História da EMOJAVI (Escola Modelo de Língua Japonesa de Vitória)
1. Histórico da EMOJAVI:
Em reuniões ocorridas nos dias 28/10/1982 e 03/11/1982 (já esta última realizada na R. dom Pedro II, 93) ficou consolidada a criação do curso de Japonês para as crianças, na cidade de Vitória. A primeira sala de aula de Japonês foi iniciada em março de 1983 (em 2008 completaram-se 25 anos de atividades).
2. O apoio da JICA:
A construção da Escola foi com a iniciativa da ANV, porém alavancada com recurso da JICA (Japan International Cooperation Agency).
A JICA é um órgão pertencente ao Ministério das Relações Exteriores do Japão, que exerce atividades amplas de implementação sócio-econômico e cultural em todo o mundo, desde a formação de recursos humanos, até a construção de escolas e outras edificações adequadas a cada região, que proporcionem a melhoria das condições e qualidade de vida das comunidades carentes de estímulos.
3. Entidade Sem Fins Lucrativo:
A EMOJAVI tem esta denominação desde 1993, após a inauguração da nova sede própria da ANV. O objetivo sempre foi ensinar a ler e escrever o idioma japonês aos filhos de descendentes de japoneses e simpatizantes em geral, não visando o lucro. São cobradas taxas mínimas necessárias para que se possa honrar compromissos inerente às necessidades de funcionamento da estrutura de ensino.
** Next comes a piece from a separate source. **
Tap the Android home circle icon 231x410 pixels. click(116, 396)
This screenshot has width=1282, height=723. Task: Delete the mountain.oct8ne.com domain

4. Professores e Comitê da EMOJAVI:
A EMOJAVI é sustentada pelos membros do Comitê e pelo grupo de professores. Os membros do Comitê e professores desenvolvem os trabalhos de forma voluntária, tendo professores na ativa com a quantidade proporcional ao número de turmas existentes. Assim sendo, a maioria dos professores tem sua profissão fora da EMOJAVI.
5. Expectativa de Aprendizado / Noryoku–Shiken:
O método de ensino do idioma japonês adotado é forma tradicional, iniciando-se pela escrita (Hiragana, Katakana e depois Kanji), juntamente com gramatica e textos, praticando-se leitura, escrita e conversação de maneira gradual. As avaliações são realizadas periodicamente através de provas escritas e orais.
Anualmente os alunos são incentivados a participar da avaliação de aptidão, submetendo-se à prova de proficiência que se realizada pelo órgão oficial do Japão, de forma simultânea no primeiro domingo de dezembro. Todos os alunos do nosso Estado devem prestar a avaliação, denominada Noryoku-Shiken, no Consulado Geral do Japão no Rio de Janeiro.
6. Importância da Língua Japonesa (globalização):
No mundo atual, com economia globalizada, pessoas que possuem o conhecimento do maior número de idiomas terão certamente maiores chances de emprego e se projetarem com maior sucesso na vida profissional. No caso particular dos descendentes de japoneses, nada mais natural do que saber o básico da língua japonesa.
7. Aprender Idioma, assimilando a Cultura e a Disciplina:
O sistema de ensino ministra algumas aulas culturais: músicas, artes plasticas, culinária e teatro em japonês. No último evento de encerramento do ano letivo é apresentado o teatro em japonês, por sinal muito apreciado pelo próprios alunos e pais/parentes. A direção da Escola recomenda aos alunos que participem em todas essas atividades, principalmente aos alunos que estudam duas aulas por semana.
Faz parte deste contexto a disciplina pelo trabalho em equipe. Nos eventos, participar nos trabalhos de montagem e desmontagem do palco, arrumação de cadeiras, mesas e outros apetrechos, guardar o material no seu devido lugar e finalmente a limpeza. Enfim o que chamamos em japonês de “atokatazuke” (arrumação final).
8. Bolsas de Estudo para o Japão:
Existem bolsas de estudos oferecidos basicamente por duas entidades:
- Patrocinado pela JICA: Existem várias modalidades distribuídas às variadas faixas etárias (desde 13 anos a 50 anos), tendo o público alvo o descendente japonês.
- Patrocinado pelo Mombusho (Ministério de Educação do Japão): Estas têm público alvo brasileiros natos ou naturalizados (não requer ascendência japonesa).